Amateur 30-Grand Race
While Nash proved that a flat tire – or three – isn’t necessarily an automatic death sentence for a racer’s lead, when a field is as competitive as the Grand Junction Off-Road, it’s often a few seconds that determine a rider’s place on the podium. And when those seconds are wasted on the side of a trail fixing a flat tire, they’re often impossible to get back. It’s the harsh reality of racing and one Robb Parsons understands all too well.
The Grand Junction resident and member of the infamous Endoholics riding group won the amateur 30-Grand race last year by nearly seven minutes. This year, however, Parsons was bit by the same bug that brought down some of the top riders in the pro race.
“I can’t even remember the last time I had a flat, and that day I had two,” Parsons said.

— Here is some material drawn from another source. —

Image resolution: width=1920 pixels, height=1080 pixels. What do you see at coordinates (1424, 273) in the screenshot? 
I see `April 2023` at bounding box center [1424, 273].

And, just as they did with the pro riders, Parsons flats exacted a heavy toll. He managed to shake off the first one and had nearly caught up to the lead group when his second tire blew and took with it any chance he still had of defending his title.
“It’s so hard to regain your energy and your momentum after a flat,” Parsons said. “I tried to power through it and catch up to the lead group again, but I just didn’t have enough in me by that point.”
Parsons still managed to finish in fifth place with a time of 2:37:18, and like the majority of other racers who found themselves on the wrong side of the flat-tire epidemic, he also managed to keep a positive perspective on the series of unfortunate events.
“That’s just part of racing,” he said. “You never know what’s going to happen on any given day.”
“I think this is one of the best races we have in the U.S.,” Sonntag said. “All weekend long there was a great atmosphere everywhere – the people, the race, the town, all of it. It was amazing. I’ll definitely be back next year.”
Because flat or no flat, some parties are just too damn good to miss!